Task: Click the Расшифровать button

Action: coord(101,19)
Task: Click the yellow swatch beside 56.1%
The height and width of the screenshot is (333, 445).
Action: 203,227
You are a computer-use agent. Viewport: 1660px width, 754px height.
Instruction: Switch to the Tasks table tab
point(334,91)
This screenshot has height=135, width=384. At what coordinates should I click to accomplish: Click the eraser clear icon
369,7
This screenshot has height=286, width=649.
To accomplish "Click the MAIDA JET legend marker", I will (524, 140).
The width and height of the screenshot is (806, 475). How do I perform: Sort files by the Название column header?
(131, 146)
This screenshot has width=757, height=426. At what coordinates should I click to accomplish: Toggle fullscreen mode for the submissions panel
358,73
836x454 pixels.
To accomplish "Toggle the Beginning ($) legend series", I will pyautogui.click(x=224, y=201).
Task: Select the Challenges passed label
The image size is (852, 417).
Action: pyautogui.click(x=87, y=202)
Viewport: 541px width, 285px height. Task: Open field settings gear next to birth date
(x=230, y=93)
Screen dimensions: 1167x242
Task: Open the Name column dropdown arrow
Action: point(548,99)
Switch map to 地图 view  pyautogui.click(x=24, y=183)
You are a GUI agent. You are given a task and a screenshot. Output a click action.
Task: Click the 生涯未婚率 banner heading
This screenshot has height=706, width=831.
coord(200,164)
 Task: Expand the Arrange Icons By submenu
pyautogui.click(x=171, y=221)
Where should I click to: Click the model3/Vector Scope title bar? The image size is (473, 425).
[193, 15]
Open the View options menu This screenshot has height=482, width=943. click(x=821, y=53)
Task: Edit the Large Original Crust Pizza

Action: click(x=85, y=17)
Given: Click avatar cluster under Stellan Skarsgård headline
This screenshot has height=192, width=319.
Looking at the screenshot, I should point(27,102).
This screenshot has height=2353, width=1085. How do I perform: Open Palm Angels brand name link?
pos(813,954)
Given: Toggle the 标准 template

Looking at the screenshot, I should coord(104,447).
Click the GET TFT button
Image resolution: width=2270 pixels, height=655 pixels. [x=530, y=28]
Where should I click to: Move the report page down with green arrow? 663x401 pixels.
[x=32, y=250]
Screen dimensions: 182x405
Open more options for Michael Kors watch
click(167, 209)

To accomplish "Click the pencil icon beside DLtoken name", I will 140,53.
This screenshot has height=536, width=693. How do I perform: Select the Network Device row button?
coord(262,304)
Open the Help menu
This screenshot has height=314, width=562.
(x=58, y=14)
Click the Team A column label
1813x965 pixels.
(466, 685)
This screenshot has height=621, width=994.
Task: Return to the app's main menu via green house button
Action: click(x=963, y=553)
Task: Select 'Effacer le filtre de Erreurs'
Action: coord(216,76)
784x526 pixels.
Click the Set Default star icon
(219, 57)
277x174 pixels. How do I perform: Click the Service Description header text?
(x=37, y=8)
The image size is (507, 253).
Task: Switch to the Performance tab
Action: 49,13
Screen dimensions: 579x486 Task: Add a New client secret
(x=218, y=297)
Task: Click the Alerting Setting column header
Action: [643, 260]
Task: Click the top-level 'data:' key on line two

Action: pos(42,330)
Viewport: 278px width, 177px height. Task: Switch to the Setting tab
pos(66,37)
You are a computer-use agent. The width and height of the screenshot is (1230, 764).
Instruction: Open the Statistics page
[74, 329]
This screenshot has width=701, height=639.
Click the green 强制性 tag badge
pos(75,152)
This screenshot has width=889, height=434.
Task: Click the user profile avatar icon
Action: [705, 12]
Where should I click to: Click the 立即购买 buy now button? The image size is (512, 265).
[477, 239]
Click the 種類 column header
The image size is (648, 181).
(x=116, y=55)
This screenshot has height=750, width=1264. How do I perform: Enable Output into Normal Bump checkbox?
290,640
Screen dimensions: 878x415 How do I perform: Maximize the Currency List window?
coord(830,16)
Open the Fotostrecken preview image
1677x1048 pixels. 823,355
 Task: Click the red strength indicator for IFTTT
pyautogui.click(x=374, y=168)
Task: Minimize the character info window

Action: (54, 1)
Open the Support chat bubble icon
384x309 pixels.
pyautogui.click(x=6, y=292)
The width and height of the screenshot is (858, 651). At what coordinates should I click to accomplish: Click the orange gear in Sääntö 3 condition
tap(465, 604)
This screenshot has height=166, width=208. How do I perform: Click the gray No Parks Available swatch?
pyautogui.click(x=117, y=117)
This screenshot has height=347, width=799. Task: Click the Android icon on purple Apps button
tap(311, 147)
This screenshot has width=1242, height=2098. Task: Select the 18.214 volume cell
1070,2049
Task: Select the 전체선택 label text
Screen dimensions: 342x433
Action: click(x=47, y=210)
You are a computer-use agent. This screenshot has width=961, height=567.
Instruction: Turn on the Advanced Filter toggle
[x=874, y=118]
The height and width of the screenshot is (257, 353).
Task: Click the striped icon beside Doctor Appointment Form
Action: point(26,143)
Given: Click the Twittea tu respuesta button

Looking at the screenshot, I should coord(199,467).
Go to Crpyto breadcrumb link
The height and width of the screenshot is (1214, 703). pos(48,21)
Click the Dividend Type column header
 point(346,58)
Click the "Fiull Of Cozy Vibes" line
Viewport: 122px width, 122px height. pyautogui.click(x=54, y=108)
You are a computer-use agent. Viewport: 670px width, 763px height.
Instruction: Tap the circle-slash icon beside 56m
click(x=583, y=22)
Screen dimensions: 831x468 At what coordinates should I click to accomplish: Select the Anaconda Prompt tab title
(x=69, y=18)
################
» **What you should do**: Each line of the data above should appear again in your answer, exactly as given.

» **Response for this exercise**:
Task: Click the Расшифровать button

Action: coord(101,19)
Task: Click the yellow swatch beside 56.1%
The height and width of the screenshot is (333, 445).
Action: 203,227
You are a computer-use agent. Viewport: 1660px width, 754px height.
Instruction: Switch to the Tasks table tab
point(334,91)
This screenshot has height=135, width=384. At what coordinates should I click to accomplish: Click the eraser clear icon
369,7
This screenshot has height=286, width=649.
To accomplish "Click the MAIDA JET legend marker", I will (524, 140).
The width and height of the screenshot is (806, 475). How do I perform: Sort files by the Название column header?
(131, 146)
This screenshot has width=757, height=426. At what coordinates should I click to accomplish: Toggle fullscreen mode for the submissions panel
358,73
836x454 pixels.
To accomplish "Toggle the Beginning ($) legend series", I will pyautogui.click(x=224, y=201).
Task: Select the Challenges passed label
The image size is (852, 417).
Action: pyautogui.click(x=87, y=202)
Viewport: 541px width, 285px height. Task: Open field settings gear next to birth date
(x=230, y=93)
Screen dimensions: 1167x242
Task: Open the Name column dropdown arrow
Action: point(548,99)
Switch map to 地图 view  pyautogui.click(x=24, y=183)
You are a GUI agent. You are given a task and a screenshot. Output a click action.
Task: Click the 生涯未婚率 banner heading
This screenshot has height=706, width=831.
coord(200,164)
 Task: Expand the Arrange Icons By submenu
pyautogui.click(x=171, y=221)
Where should I click to: Click the model3/Vector Scope title bar? The image size is (473, 425).
[193, 15]
Open the View options menu This screenshot has height=482, width=943. click(x=821, y=53)
Task: Edit the Large Original Crust Pizza

Action: click(x=85, y=17)
Given: Click avatar cluster under Stellan Skarsgård headline
This screenshot has height=192, width=319.
Looking at the screenshot, I should point(27,102).
This screenshot has height=2353, width=1085. How do I perform: Open Palm Angels brand name link?
pos(813,954)
Given: Toggle the 标准 template

Looking at the screenshot, I should coord(104,447).
Click the GET TFT button
Image resolution: width=2270 pixels, height=655 pixels. [x=530, y=28]
Where should I click to: Move the report page down with green arrow? 663x401 pixels.
[x=32, y=250]
Screen dimensions: 182x405
Open more options for Michael Kors watch
click(167, 209)

To accomplish "Click the pencil icon beside DLtoken name", I will 140,53.
This screenshot has height=536, width=693. How do I perform: Select the Network Device row button?
coord(262,304)
Open the Help menu
This screenshot has height=314, width=562.
(x=58, y=14)
Click the Team A column label
1813x965 pixels.
(466, 685)
This screenshot has height=621, width=994.
Task: Return to the app's main menu via green house button
Action: click(x=963, y=553)
Task: Select 'Effacer le filtre de Erreurs'
Action: coord(216,76)
784x526 pixels.
Click the Set Default star icon
(219, 57)
277x174 pixels. How do I perform: Click the Service Description header text?
(x=37, y=8)
The image size is (507, 253).
Task: Switch to the Performance tab
Action: 49,13
Screen dimensions: 579x486 Task: Add a New client secret
(x=218, y=297)
Task: Click the Alerting Setting column header
Action: [643, 260]
Task: Click the top-level 'data:' key on line two

Action: pos(42,330)
Viewport: 278px width, 177px height. Task: Switch to the Setting tab
pos(66,37)
You are a computer-use agent. The width and height of the screenshot is (1230, 764).
Instruction: Open the Statistics page
[74, 329]
This screenshot has width=701, height=639.
Click the green 强制性 tag badge
pos(75,152)
This screenshot has width=889, height=434.
Task: Click the user profile avatar icon
Action: [705, 12]
Where should I click to: Click the 立即购买 buy now button? The image size is (512, 265).
[477, 239]
Click the 種類 column header
The image size is (648, 181).
(x=116, y=55)
This screenshot has height=750, width=1264. How do I perform: Enable Output into Normal Bump checkbox?
290,640
Screen dimensions: 878x415 How do I perform: Maximize the Currency List window?
coord(830,16)
Open the Fotostrecken preview image
1677x1048 pixels. 823,355
 Task: Click the red strength indicator for IFTTT
pyautogui.click(x=374, y=168)
Task: Minimize the character info window

Action: (54, 1)
Open the Support chat bubble icon
384x309 pixels.
pyautogui.click(x=6, y=292)
The width and height of the screenshot is (858, 651). At what coordinates should I click to accomplish: Click the orange gear in Sääntö 3 condition
tap(465, 604)
This screenshot has height=166, width=208. How do I perform: Click the gray No Parks Available swatch?
pyautogui.click(x=117, y=117)
This screenshot has height=347, width=799. Task: Click the Android icon on purple Apps button
tap(311, 147)
This screenshot has width=1242, height=2098. Task: Select the 18.214 volume cell
1070,2049
Task: Select the 전체선택 label text
Screen dimensions: 342x433
Action: click(x=47, y=210)
You are a computer-use agent. This screenshot has width=961, height=567.
Instruction: Turn on the Advanced Filter toggle
[x=874, y=118]
The height and width of the screenshot is (257, 353).
Task: Click the striped icon beside Doctor Appointment Form
Action: point(26,143)
Given: Click the Twittea tu respuesta button

Looking at the screenshot, I should coord(199,467).
Go to Crpyto breadcrumb link
The height and width of the screenshot is (1214, 703). pos(48,21)
Click the Dividend Type column header
 point(346,58)
Click the "Fiull Of Cozy Vibes" line
Viewport: 122px width, 122px height. pyautogui.click(x=54, y=108)
You are a computer-use agent. Viewport: 670px width, 763px height.
Instruction: Tap the circle-slash icon beside 56m
click(x=583, y=22)
Screen dimensions: 831x468 At what coordinates should I click to accomplish: Select the Anaconda Prompt tab title
(x=69, y=18)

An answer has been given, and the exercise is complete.